=== WHAT TO PRODUCE ===
Output all the records word for word. Drop the pictures.

=== DATA LISTING ===
[Start of Attachment]

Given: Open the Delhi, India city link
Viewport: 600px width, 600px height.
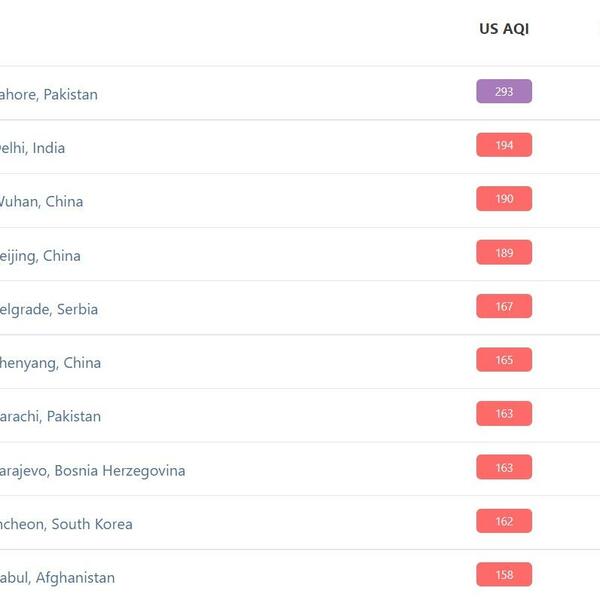Looking at the screenshot, I should (32, 148).
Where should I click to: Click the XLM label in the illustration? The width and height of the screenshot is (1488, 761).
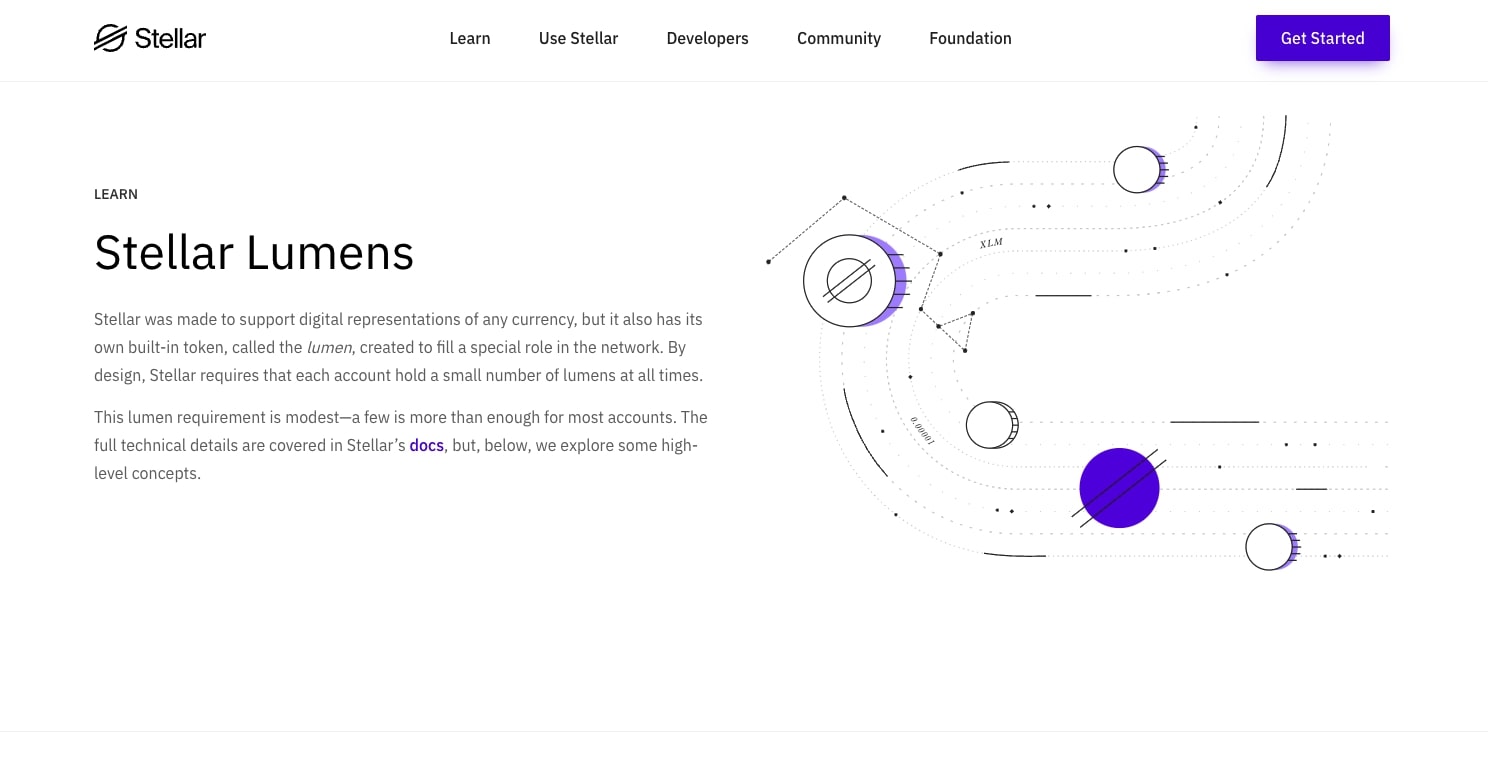tap(990, 243)
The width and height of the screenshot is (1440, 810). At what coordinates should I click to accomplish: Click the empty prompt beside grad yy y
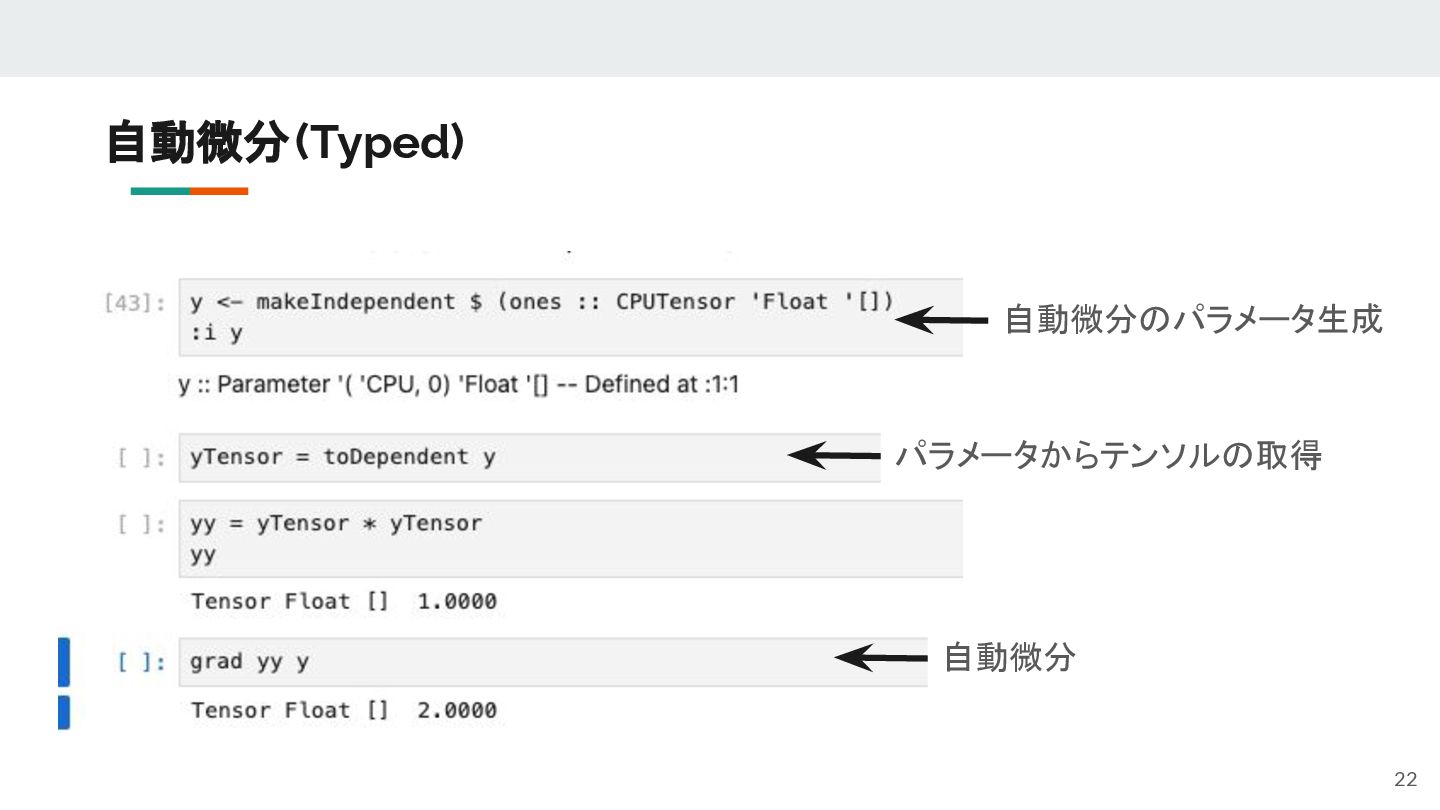[x=141, y=662]
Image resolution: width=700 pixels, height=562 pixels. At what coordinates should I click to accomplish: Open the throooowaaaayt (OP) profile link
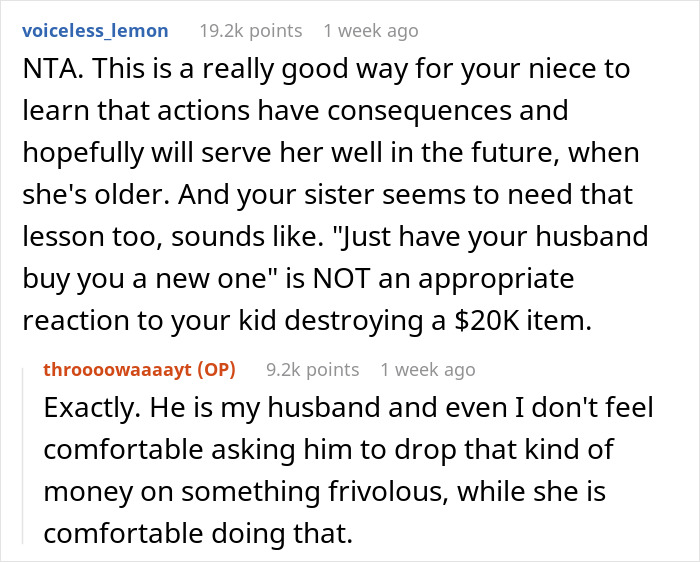139,370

[End of Attachment]

=== OUTPUT FOR THIS TASK ===
Given: Open the Delhi, India city link
Viewport: 600px width, 600px height.
Looking at the screenshot, I should (32, 148).
Where should I click to: Click the XLM label in the illustration? The width and height of the screenshot is (1488, 761).
tap(990, 243)
The width and height of the screenshot is (1440, 810). At what coordinates should I click to accomplish: Click the empty prompt beside grad yy y
[x=141, y=662]
Image resolution: width=700 pixels, height=562 pixels. At what coordinates should I click to accomplish: Open the throooowaaaayt (OP) profile link
139,370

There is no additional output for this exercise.